Exercise requirements: Nothing but the lines from the one containing "The width and height of the screenshot is (636, 570)." through the last line of the data below should be returned, each exactly as it stands, pictures excluded.

******************************

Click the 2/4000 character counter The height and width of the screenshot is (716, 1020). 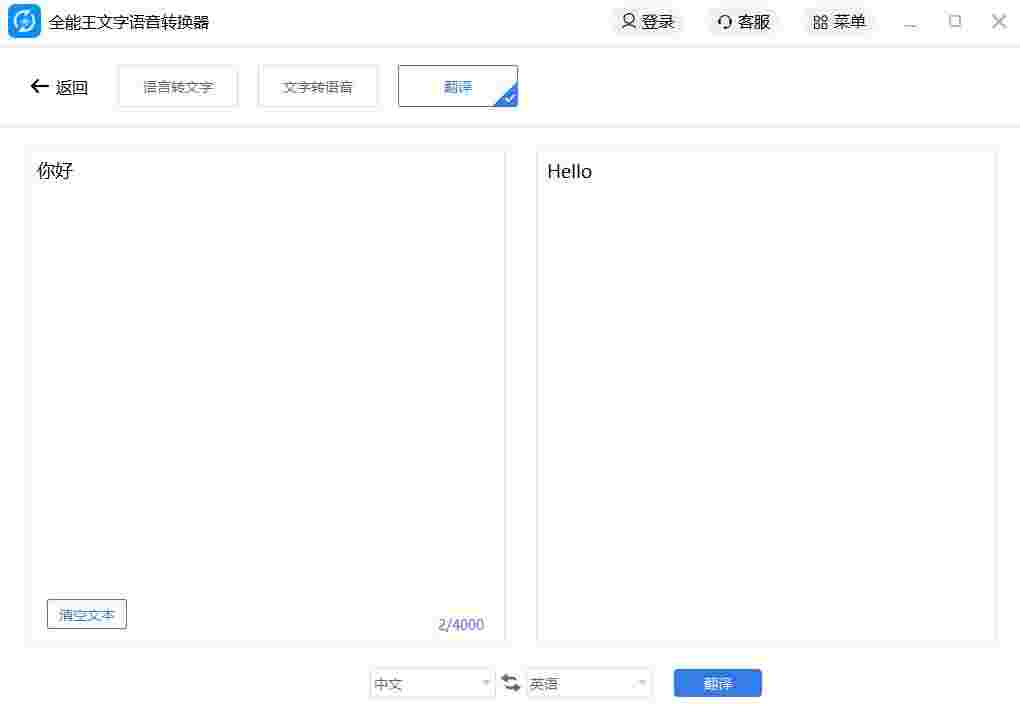[460, 624]
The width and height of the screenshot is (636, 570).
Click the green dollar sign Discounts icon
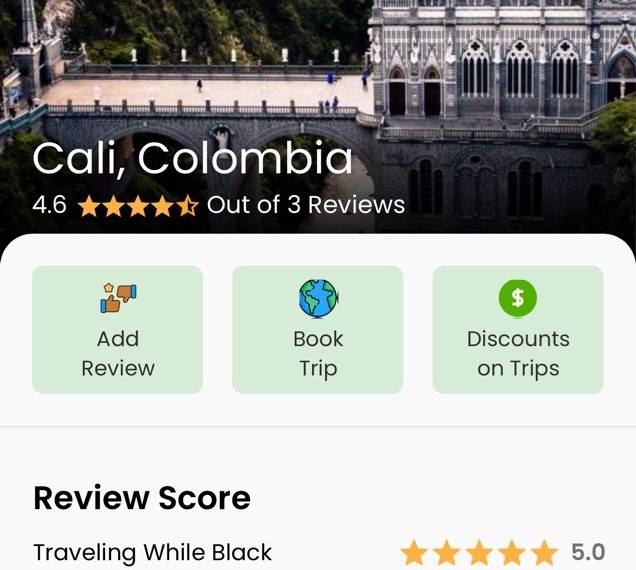pos(518,298)
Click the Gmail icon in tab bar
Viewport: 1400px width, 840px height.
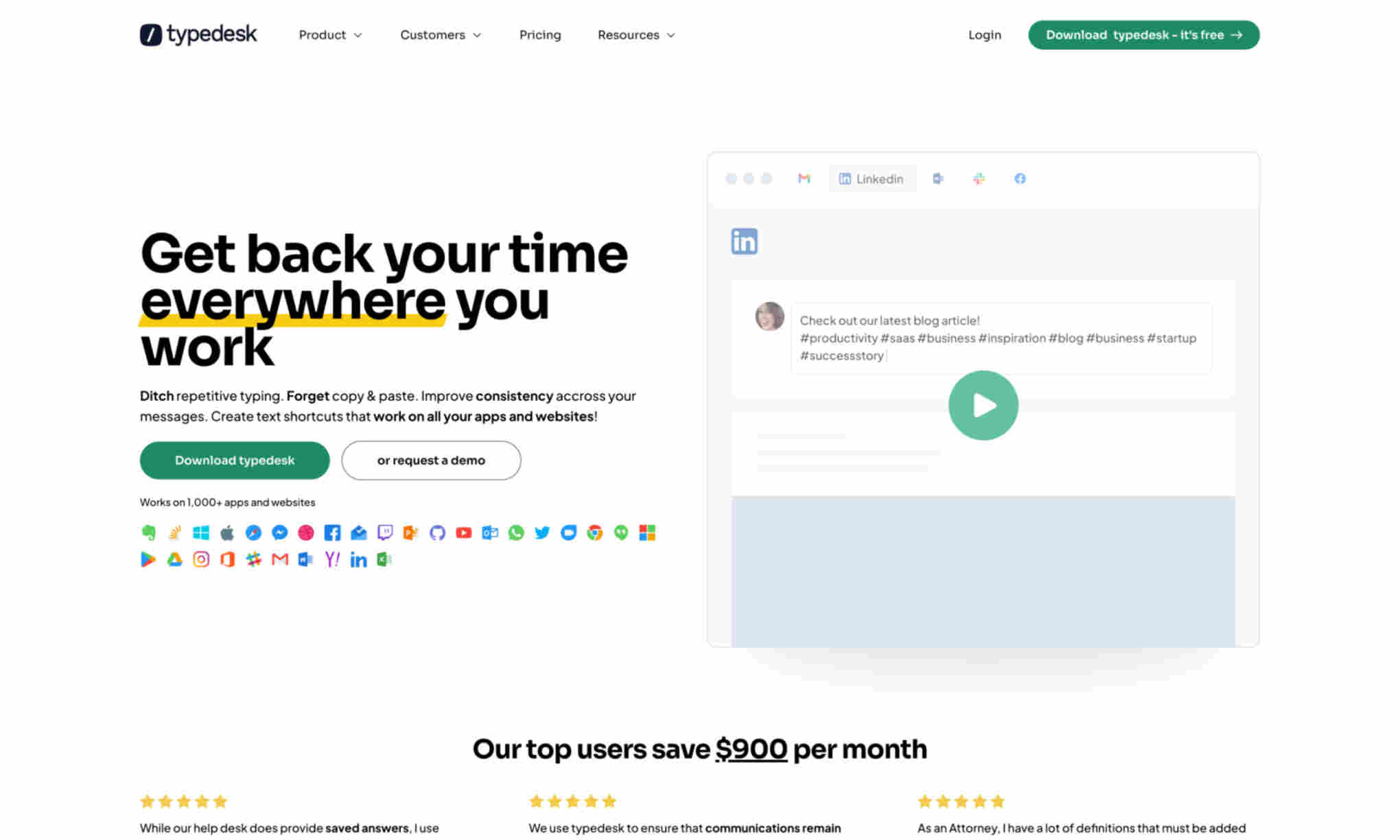804,178
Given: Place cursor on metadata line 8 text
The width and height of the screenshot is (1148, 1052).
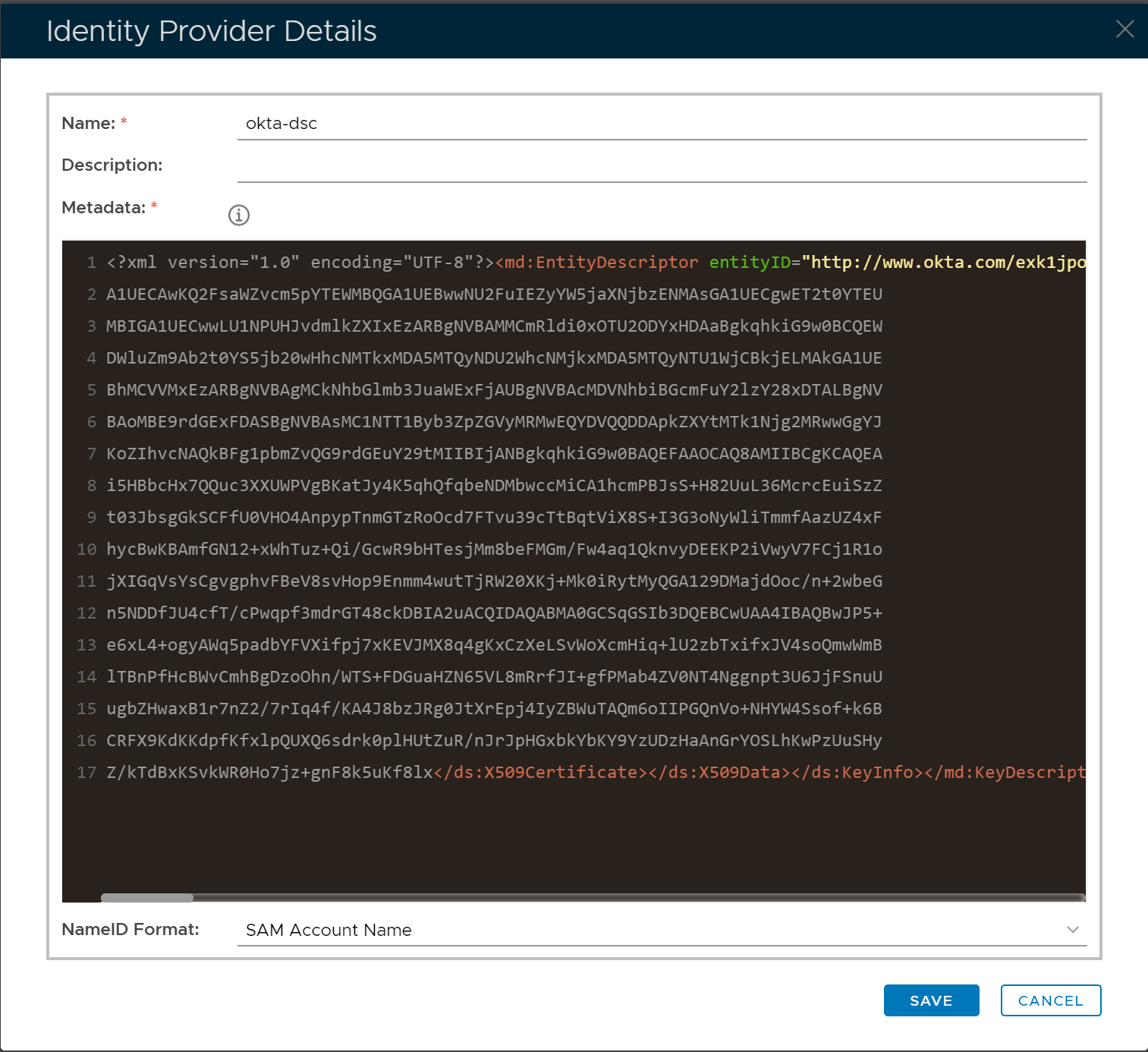Looking at the screenshot, I should [x=493, y=486].
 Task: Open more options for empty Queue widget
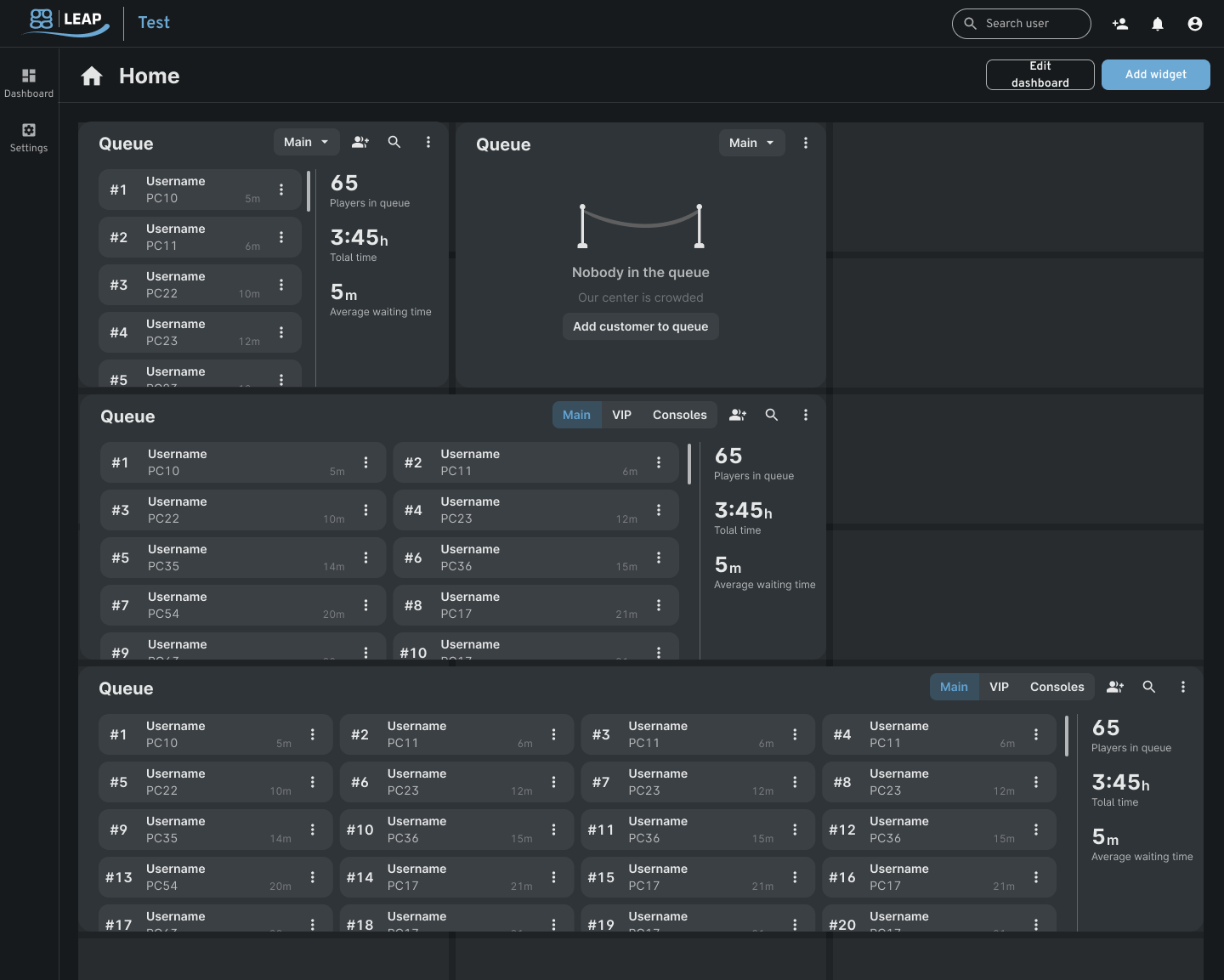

******************************

Exercise output:
The width and height of the screenshot is (636, 570).
Click the green dollar sign Discounts icon
pos(518,298)
Click the Gmail icon in tab bar
Viewport: 1400px width, 840px height.
804,178
Given: Place cursor on metadata line 8 text
The width and height of the screenshot is (1148, 1052).
Looking at the screenshot, I should [x=493, y=486].
 Task: Open more options for empty Queue widget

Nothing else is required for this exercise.